[STORED DATA]

..............................

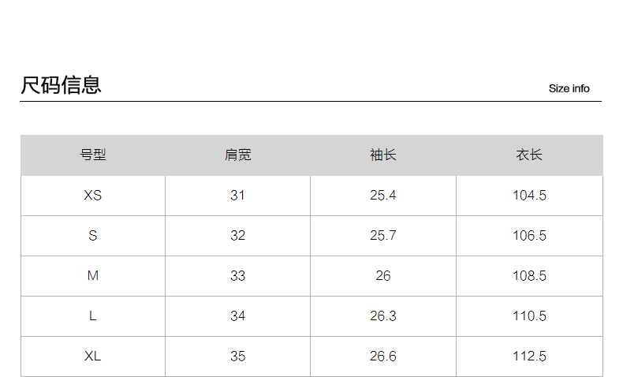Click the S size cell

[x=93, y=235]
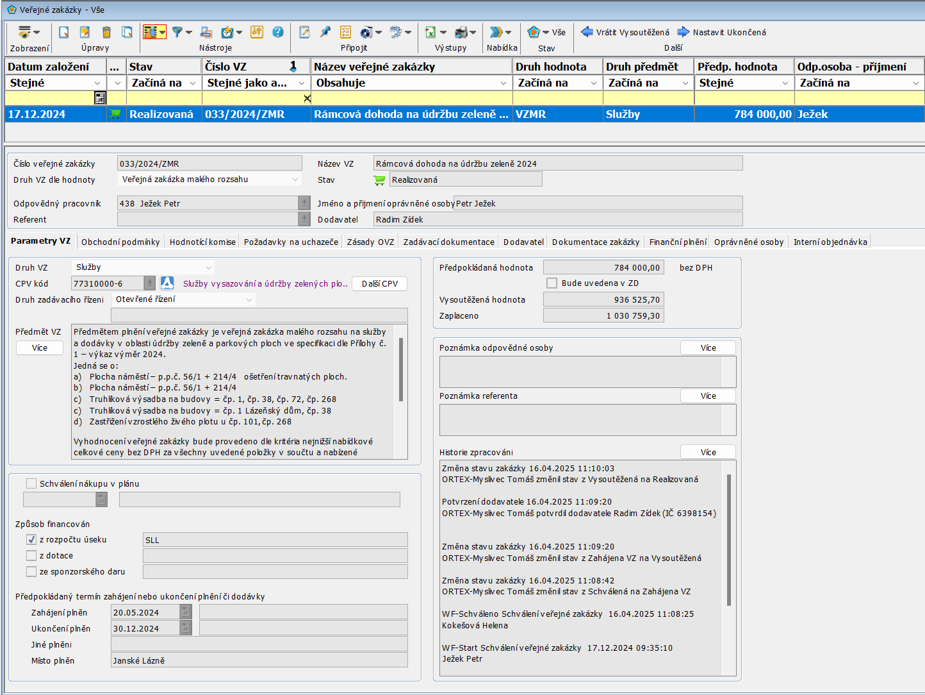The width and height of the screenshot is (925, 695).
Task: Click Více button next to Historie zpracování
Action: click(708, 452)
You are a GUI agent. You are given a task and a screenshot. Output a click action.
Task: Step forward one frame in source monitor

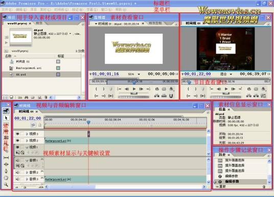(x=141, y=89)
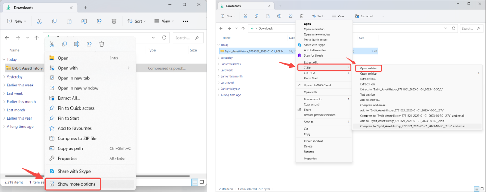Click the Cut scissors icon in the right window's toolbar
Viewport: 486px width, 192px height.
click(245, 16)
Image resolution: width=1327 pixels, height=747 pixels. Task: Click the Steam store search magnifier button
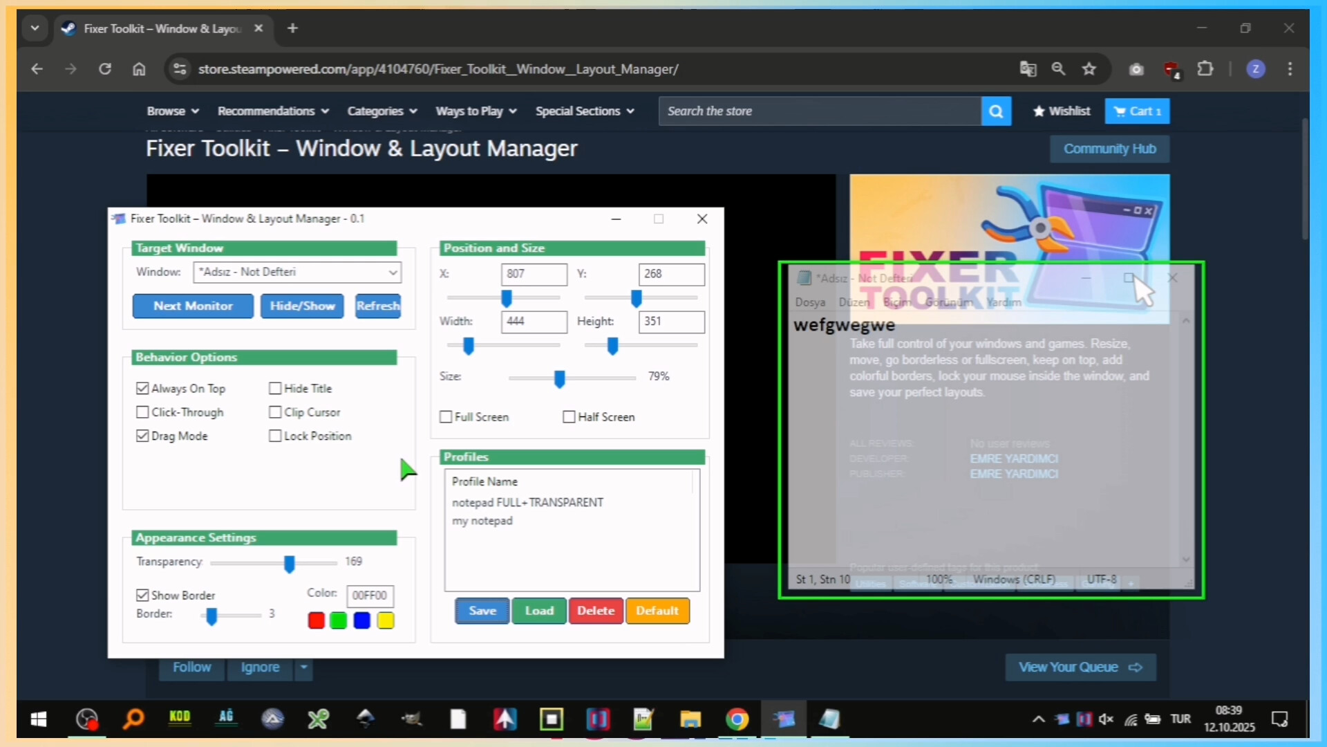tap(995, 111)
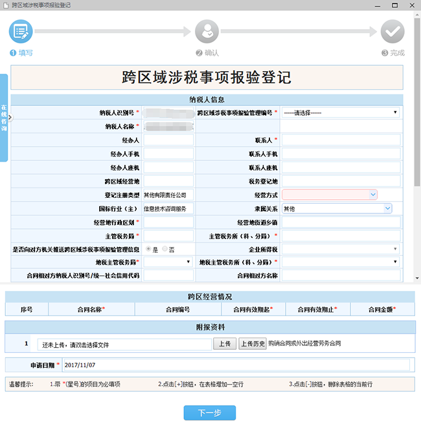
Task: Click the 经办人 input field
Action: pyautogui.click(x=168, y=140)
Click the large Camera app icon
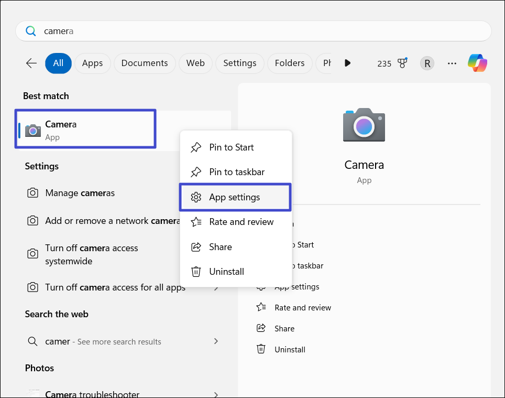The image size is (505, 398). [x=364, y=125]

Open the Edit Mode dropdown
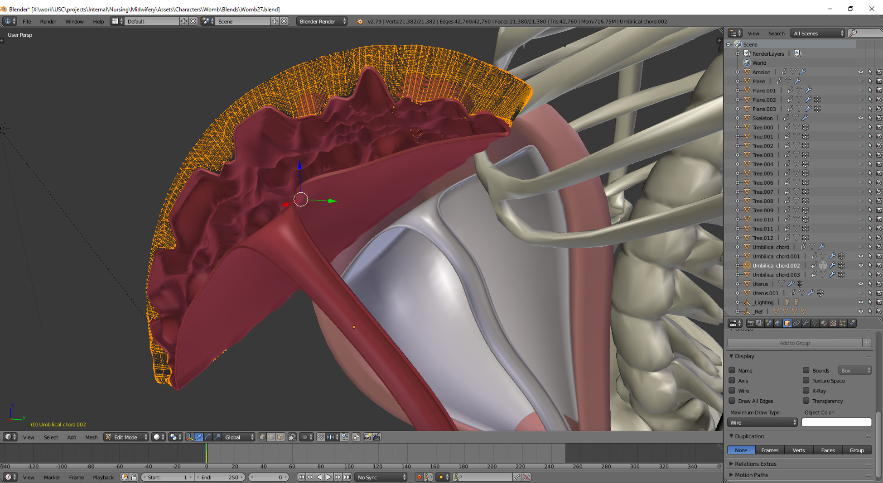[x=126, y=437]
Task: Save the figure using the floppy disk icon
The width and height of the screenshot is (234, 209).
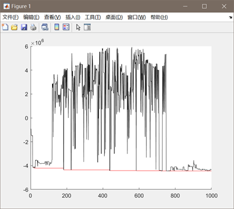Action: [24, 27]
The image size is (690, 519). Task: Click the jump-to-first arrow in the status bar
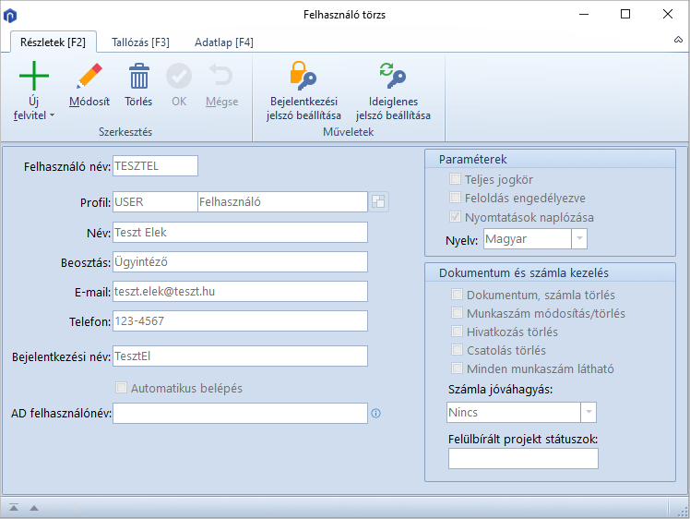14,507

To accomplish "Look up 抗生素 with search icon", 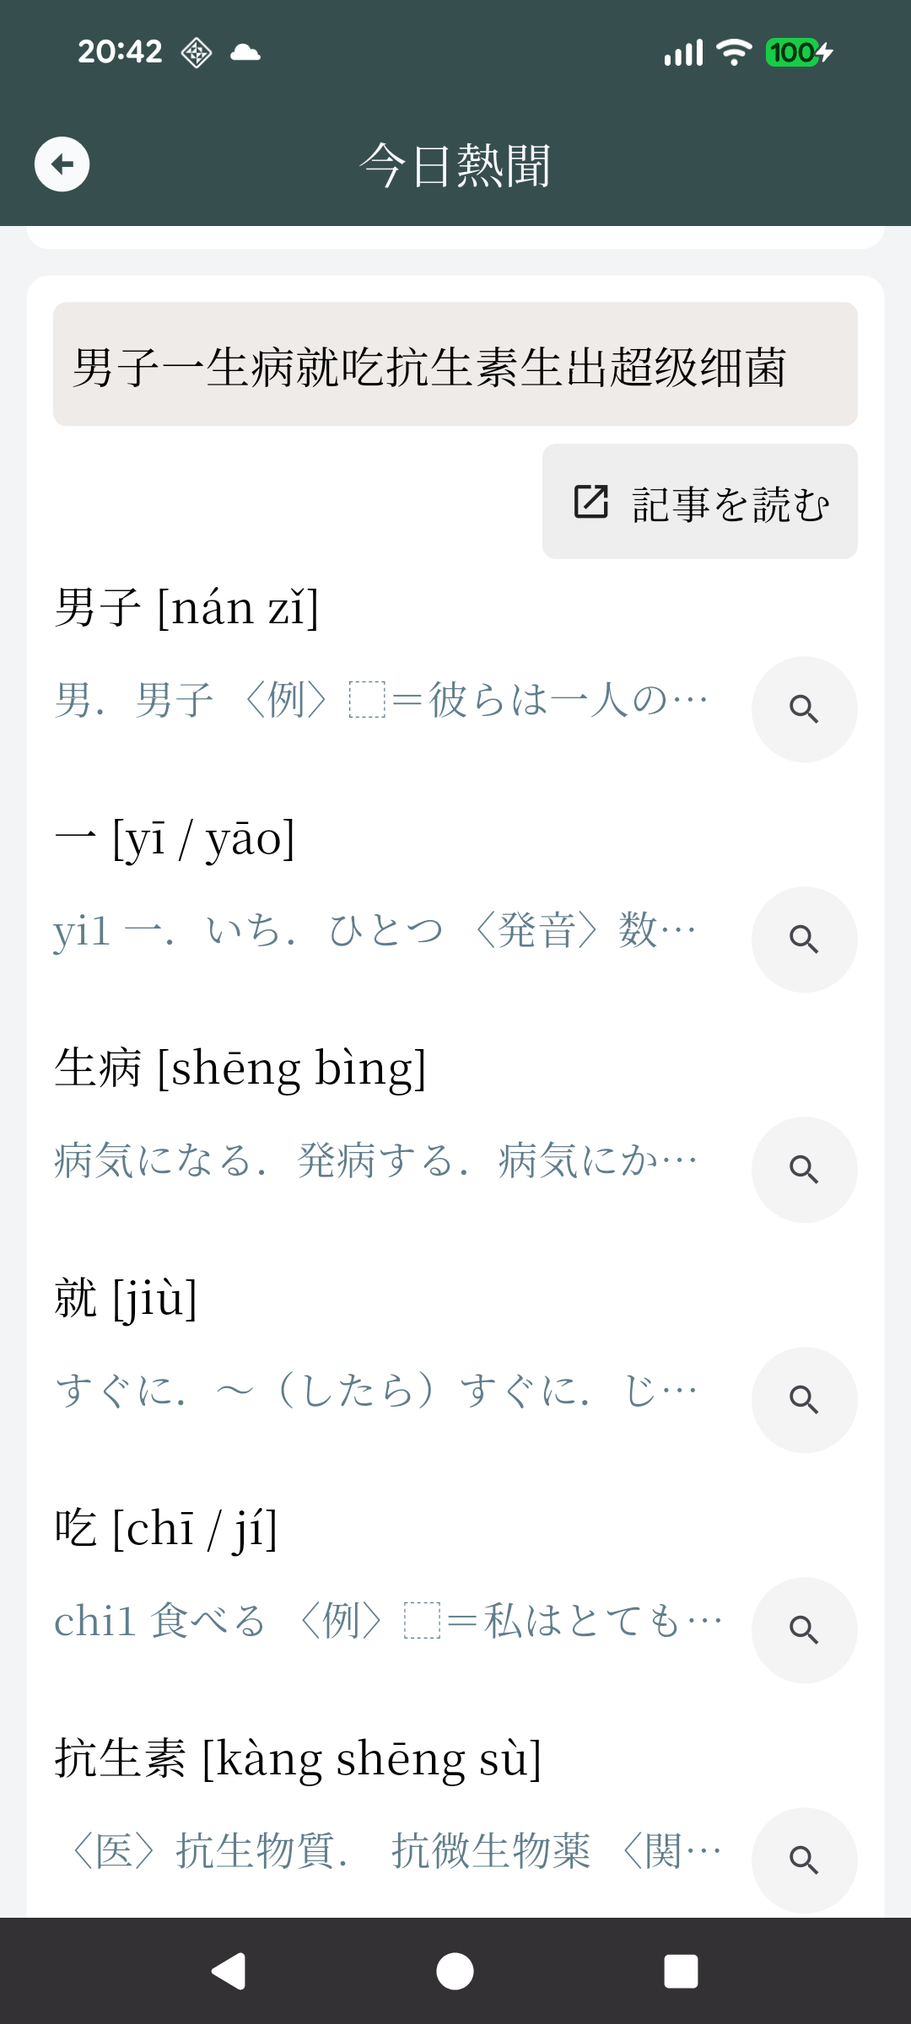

..............................

[EXERCISE PROMPT] Copy out all of the rows above verbatim, leaving out the pictures.

[OUTPUT OF THE TASK]
Click the S size cell

[x=93, y=235]
The width and height of the screenshot is (925, 695).
Task: Click Více button next to Historie zpracování
Action: click(708, 452)
You are a GUI agent. You are given a task and a screenshot. Output a click action.
Task: Step forward one frame in source monitor

(x=141, y=89)
Click the Cut scissors icon in the right window's toolbar
Viewport: 486px width, 192px height.
click(245, 16)
Image resolution: width=1327 pixels, height=747 pixels. Task: Click the Steam store search magnifier button
tap(995, 111)
Task: Click the 经办人 input field
Action: pyautogui.click(x=168, y=140)
Click the large Camera app icon
The image size is (505, 398). [x=364, y=125]

Open the Edit Mode dropdown
[x=126, y=437]
Task: Save the figure using the floppy disk icon
The width and height of the screenshot is (234, 209).
Action: [24, 27]
The image size is (690, 519). Task: Click the jump-to-first arrow in the status bar
14,507

To accomplish "Look up 抗生素 with search icon", 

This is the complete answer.